→ **Page text**:
_ _ _

This release contains SNP genotype data from cases and controls genotyped on Affymetrix 500K array.
This data has been deposited in the European Genotyping Archive under EGA Study Code EGAS00000000026, which is split into two data packages:
EGA Study ID | EGA Data Set ID | # Samples |
---|---|---|
EGAS00000000026_Controls | EGAD00000000017 | 1,496 |
EGAS00000000026_Cases | EGAD00000000018 | 1,059 |
- All cases have been diagnosed with malaria in a hospital.
- Controls were samples from within the general population and from new births.
Data Package Structure
Each data package contains:
Genotypes
The Affymetrix 500K SNP chip can yield approximately 2GB per cohort, so this platform’s genotype data have been partitioned according to chromosome and sorted according to SNP position.
Each file is presented in tab-delimited format and contains one genotype per line. Regardless of how the SNPs are organised, all assays are sorted according to sample so that the file can be readily separated into sample blocks. It should also be noted that all genotypes for Affymetrix have been configured to the ‘+’ strand of the SNP. The following is a brief example of the genotype data format:
SNP | SAMPLE | GENOTYPE | SCORE |
---|---|---|---|
rs1234567 | ID-XXXXXXX | CC | 0.9262 |
rs1234568 | ID-XXXXXXX | TC | 0.8650 |
rs1234569 | ID-XXXXXXX | AA | 0.9117 |
Intensities
Quantile normalised signal data were generated from the Affymetrix intensity (‘CEL’) files and used as input to the CHIAMO genotype calling program. Software to perform the normalisation is available (see Available software). The format of the signal data is tab-delimited plain text; there is one line per SNP, consisting of IDs, position, alleles and one pair of intensities per sample for each of the two alleles. All genotypes have also been configured to the ‘+’ strand of the SNP. The following is a brief example of a signal file.

_ _ _

→ **Required actions**:
1. Translate this sentence from the data release page into Spanish: "Each file is presented in tab-delimited format and contains one genotype per line."
2. Which program used the quantile normalised signal data as input, according to the data release page?

→ **Material provided**:
_ _ _

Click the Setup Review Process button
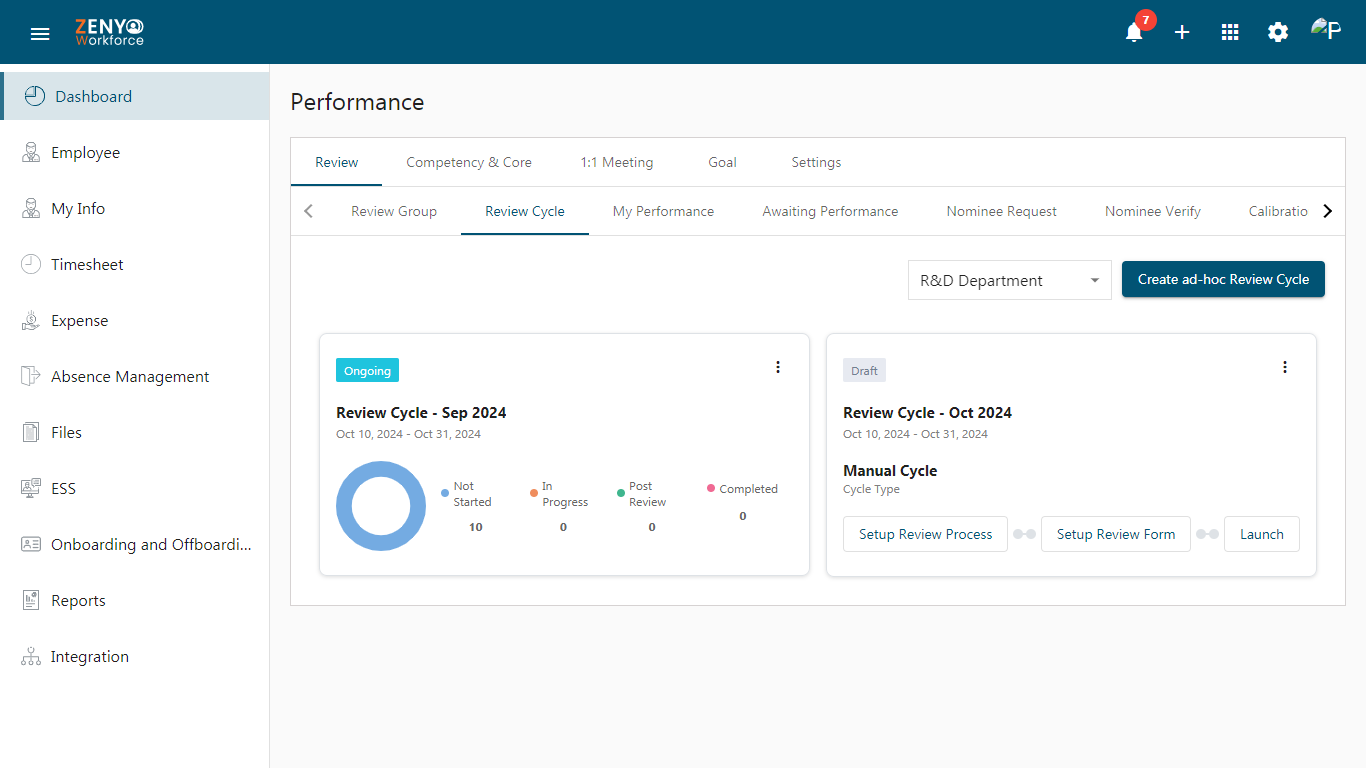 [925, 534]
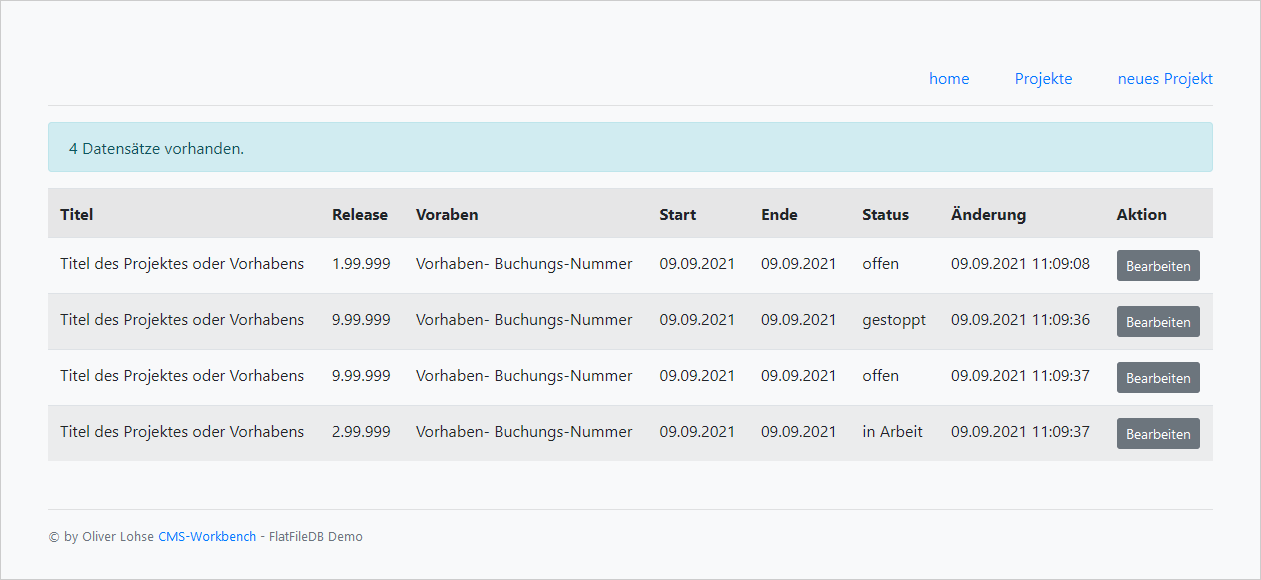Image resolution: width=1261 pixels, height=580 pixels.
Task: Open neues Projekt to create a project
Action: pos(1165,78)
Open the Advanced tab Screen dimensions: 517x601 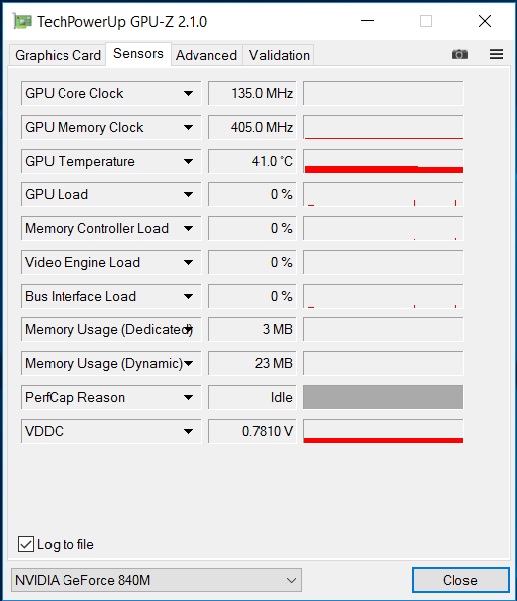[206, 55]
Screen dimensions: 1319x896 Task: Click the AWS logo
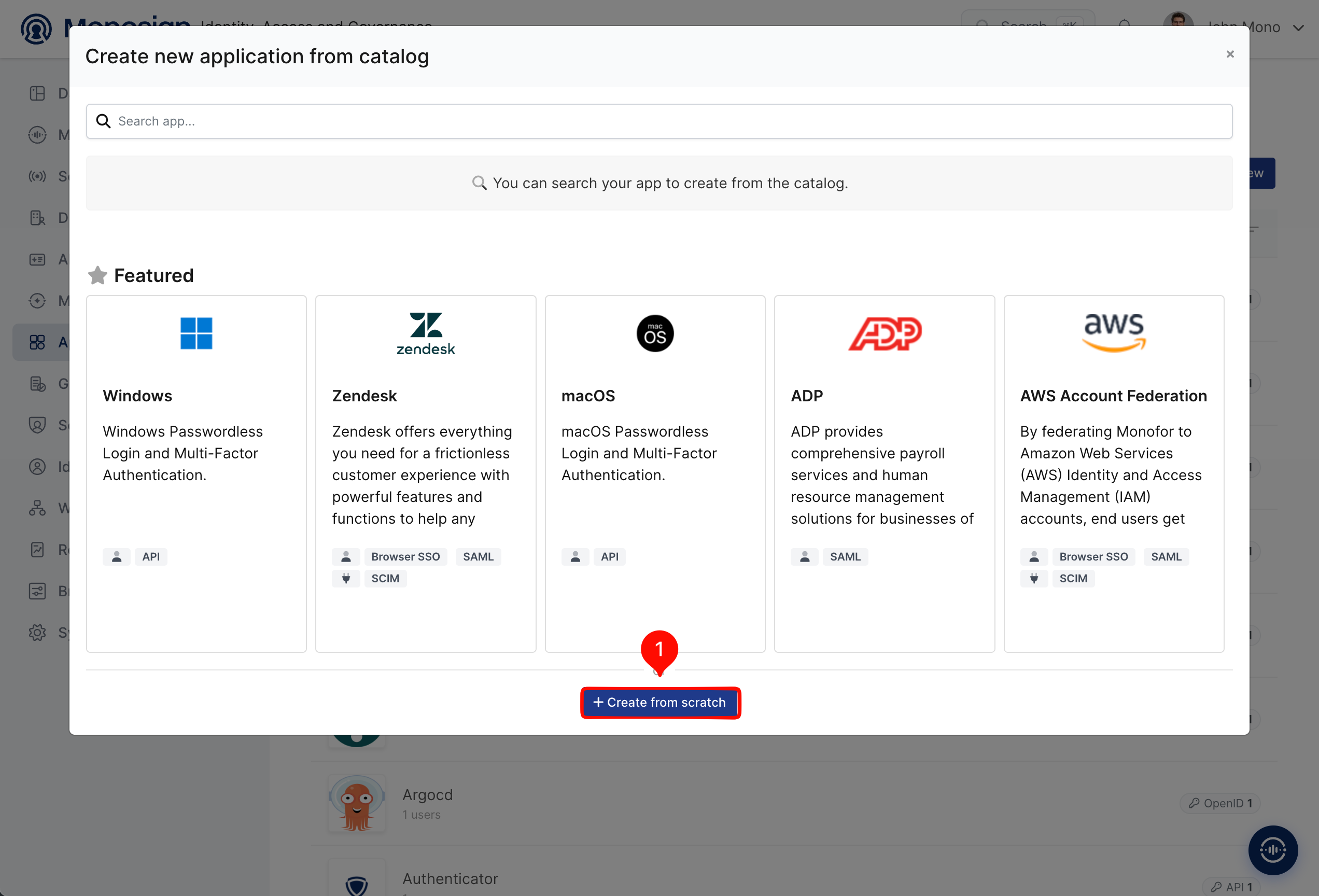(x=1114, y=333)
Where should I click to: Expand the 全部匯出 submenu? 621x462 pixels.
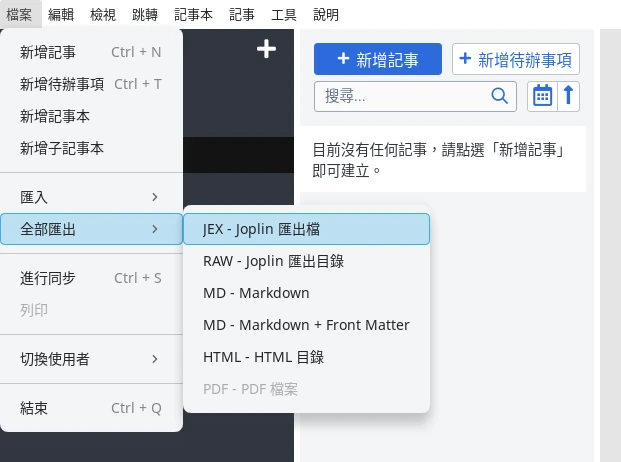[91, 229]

_ _ _

→ **Per-task answers**:
1. Cada archivo se presenta en formato delimitado por tabulaciones y contiene un genotipo por línea.

2. The CHIAMO genotype calling program.